По мнению анонима, секретарь полкового комитета ничего не делал, только склонял слово «революция» во всех падежах.
Настроение многих братьев было созвучно устремлениям Временного правительства. Редкие из них спокойно наблюдали за братанием русских и австрийских солдат, во время которого русская махра оказывалась в австрийских кисетах, а австрийские консервы — в карманах русских шинелей. Все их разговоры сводились к жестам. Солдаты показывали друг другу, у кого сколько детей и какие они маленькие. Сидя в окопах. Гашек ничего не знал о нуждах русского мужика, одетого в серую шинель. Ему казалось, что Февральской революции вполне достаточно, чтобы начать новую жизнь, надо только выгнать немцев из России и других славянских стран.
Именно в таком духе он написал для «Чехослована» «Письмо с фронта». Швиговский напечатал его и стал хлопотать, чтобы Гашека вернули в Киев. Это удалось. Гашек простился с 7-й ротой.
В поезде он узнал потрясающую новость: в Петрограде — новая революция! Захвачен Зимний дворец, арестовано Временное правительство. Керенский скрылся. Вся власть перешла к большевикам. Штаб их Военно-революционного комитета в Смольном. Там же состоялся Съезд Советов, который сформировал правительство — Совет Народных Комиссаров. Красным премьером назначен известный большевик — Владимир Ульянов (Ленин).

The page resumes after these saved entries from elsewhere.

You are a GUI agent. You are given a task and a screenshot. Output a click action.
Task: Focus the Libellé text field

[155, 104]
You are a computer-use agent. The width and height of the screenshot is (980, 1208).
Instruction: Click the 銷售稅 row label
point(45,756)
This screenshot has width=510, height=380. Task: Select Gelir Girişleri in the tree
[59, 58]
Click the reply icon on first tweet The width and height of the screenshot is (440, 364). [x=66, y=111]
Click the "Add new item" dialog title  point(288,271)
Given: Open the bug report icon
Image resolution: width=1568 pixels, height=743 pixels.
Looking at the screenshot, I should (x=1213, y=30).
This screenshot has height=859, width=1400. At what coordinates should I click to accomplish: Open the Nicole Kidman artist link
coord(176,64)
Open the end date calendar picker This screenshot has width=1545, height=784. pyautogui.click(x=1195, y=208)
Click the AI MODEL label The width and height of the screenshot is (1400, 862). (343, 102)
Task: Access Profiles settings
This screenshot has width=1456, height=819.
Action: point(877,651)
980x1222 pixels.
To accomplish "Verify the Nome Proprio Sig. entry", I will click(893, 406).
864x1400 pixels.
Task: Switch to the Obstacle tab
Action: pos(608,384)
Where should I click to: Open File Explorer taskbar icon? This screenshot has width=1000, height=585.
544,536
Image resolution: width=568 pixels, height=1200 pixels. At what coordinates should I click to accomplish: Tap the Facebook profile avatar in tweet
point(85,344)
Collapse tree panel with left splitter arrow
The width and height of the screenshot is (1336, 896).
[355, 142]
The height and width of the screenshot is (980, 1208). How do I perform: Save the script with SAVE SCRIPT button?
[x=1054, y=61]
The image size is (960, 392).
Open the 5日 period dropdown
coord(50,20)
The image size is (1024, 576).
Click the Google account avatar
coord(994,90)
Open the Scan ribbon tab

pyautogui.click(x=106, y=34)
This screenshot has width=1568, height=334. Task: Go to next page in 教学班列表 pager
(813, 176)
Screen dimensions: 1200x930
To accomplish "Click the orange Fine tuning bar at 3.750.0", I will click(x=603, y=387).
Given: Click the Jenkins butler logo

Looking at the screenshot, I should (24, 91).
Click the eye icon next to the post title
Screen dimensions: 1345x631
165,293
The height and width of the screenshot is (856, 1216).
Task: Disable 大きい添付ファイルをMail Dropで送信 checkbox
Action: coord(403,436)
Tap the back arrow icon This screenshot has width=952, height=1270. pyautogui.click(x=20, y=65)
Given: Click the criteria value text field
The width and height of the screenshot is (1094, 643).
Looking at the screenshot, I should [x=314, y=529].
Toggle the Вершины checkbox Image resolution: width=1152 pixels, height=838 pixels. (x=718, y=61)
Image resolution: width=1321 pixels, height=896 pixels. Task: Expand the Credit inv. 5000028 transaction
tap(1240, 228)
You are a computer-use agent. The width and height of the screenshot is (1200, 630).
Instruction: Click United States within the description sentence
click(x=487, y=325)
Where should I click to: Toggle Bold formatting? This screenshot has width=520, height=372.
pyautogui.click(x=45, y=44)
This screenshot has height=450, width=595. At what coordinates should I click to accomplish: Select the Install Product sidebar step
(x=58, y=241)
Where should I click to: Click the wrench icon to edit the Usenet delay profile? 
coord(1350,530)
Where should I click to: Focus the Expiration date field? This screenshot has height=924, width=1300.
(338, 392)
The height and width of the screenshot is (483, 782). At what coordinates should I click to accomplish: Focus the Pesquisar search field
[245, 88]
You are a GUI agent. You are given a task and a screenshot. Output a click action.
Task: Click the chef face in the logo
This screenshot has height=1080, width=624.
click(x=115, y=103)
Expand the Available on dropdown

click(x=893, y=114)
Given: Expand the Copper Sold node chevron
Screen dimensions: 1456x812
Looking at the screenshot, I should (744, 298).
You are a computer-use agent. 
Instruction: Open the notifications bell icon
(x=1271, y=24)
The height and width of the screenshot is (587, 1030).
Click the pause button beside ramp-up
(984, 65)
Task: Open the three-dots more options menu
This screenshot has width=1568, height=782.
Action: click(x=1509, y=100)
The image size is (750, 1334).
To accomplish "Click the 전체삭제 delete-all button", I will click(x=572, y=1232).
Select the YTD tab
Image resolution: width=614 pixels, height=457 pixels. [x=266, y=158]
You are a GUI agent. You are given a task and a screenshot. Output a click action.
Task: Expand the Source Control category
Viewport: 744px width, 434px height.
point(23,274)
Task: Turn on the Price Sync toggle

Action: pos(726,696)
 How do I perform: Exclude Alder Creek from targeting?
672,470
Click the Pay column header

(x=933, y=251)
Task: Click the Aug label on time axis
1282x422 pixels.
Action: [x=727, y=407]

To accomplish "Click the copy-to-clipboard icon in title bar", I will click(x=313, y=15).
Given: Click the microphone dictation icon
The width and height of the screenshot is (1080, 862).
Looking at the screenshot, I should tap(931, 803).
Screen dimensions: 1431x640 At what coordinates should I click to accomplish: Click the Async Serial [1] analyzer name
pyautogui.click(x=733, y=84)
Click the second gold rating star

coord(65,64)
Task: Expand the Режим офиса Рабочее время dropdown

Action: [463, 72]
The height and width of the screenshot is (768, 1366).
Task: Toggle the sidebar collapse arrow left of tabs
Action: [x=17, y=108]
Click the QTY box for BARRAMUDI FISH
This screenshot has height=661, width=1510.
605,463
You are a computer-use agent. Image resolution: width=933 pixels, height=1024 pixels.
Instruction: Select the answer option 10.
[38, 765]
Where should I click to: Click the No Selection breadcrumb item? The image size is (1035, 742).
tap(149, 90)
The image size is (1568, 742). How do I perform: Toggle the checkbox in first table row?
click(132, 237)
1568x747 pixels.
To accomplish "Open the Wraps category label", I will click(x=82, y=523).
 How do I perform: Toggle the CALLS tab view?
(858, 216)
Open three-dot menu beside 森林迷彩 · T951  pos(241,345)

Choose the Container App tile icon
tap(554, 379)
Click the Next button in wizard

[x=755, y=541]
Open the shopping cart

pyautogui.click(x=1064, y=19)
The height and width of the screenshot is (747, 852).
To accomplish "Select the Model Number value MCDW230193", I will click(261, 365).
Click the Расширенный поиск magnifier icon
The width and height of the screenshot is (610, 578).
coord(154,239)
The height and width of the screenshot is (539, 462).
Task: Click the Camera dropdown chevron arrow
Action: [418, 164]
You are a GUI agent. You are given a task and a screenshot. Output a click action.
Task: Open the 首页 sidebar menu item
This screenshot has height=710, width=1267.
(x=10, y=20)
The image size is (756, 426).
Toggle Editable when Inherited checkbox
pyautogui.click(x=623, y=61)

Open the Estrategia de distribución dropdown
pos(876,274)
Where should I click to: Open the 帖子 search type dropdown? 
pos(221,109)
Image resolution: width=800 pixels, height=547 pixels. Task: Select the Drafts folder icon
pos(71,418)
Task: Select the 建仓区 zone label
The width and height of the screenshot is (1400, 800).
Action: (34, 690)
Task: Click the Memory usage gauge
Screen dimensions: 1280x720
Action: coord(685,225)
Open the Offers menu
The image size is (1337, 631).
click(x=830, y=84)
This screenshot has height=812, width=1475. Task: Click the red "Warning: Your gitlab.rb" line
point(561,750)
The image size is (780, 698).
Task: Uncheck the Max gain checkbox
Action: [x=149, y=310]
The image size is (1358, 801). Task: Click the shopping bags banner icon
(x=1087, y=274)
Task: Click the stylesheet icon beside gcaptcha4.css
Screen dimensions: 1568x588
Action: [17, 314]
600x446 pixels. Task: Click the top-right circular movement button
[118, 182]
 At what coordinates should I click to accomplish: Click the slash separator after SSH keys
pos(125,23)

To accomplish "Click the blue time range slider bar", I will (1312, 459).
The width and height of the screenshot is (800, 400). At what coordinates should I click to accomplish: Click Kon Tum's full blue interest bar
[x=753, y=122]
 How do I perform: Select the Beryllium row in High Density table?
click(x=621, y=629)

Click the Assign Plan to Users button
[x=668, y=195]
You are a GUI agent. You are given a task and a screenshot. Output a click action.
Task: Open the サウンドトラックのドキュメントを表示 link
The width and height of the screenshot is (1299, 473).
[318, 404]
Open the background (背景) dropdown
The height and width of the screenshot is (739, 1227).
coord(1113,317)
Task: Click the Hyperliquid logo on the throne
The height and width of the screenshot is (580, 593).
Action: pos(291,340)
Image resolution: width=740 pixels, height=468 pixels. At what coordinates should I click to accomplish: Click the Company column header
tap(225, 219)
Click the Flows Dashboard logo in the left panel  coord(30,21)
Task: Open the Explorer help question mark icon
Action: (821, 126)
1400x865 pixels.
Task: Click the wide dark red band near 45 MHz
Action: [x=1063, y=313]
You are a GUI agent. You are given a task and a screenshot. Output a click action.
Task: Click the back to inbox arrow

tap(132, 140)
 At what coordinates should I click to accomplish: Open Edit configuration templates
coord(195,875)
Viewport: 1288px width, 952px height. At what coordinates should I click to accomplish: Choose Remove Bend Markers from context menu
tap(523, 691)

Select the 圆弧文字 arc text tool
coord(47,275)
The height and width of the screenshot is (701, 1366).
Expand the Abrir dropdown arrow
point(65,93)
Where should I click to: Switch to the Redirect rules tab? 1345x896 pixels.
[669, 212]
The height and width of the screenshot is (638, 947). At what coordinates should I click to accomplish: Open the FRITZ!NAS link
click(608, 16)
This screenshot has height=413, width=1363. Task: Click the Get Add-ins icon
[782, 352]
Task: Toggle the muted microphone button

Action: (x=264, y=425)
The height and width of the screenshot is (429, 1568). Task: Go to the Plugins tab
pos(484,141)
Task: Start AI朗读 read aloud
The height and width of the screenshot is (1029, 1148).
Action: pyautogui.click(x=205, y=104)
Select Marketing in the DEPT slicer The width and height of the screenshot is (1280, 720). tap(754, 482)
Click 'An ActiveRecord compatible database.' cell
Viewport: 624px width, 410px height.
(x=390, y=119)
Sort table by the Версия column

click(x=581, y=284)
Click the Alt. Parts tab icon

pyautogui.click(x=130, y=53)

Попутчики Гашека на все лады обсуждали новость. Он молчал, раздумывая над событиями последнего времени. Ему очень повезло, он едет в Киев! Там, наверное, удастся узнать побольше.
В редакции «Чехослована» с ним заговорили о восстании в Петрограде, но он махнул рукой:
— Я — окопная крыса, сам узнал новости только в поезде. Дайте мне табачку…
Молодой редактор Бржетислав Гула поделился с ним куревом, а поэт Рудольф Медек сунул в руки Гашеку несколько газет.
Быстро пробежав глазами столбцы, Гашек остановился на декрете о мире и декрете о земле и, постукивая трубкой по столу, сказал:
— Я мало знаю большевиков, но если они оказались способны в первый же день своего правления издать такие декреты, то честь им и слава!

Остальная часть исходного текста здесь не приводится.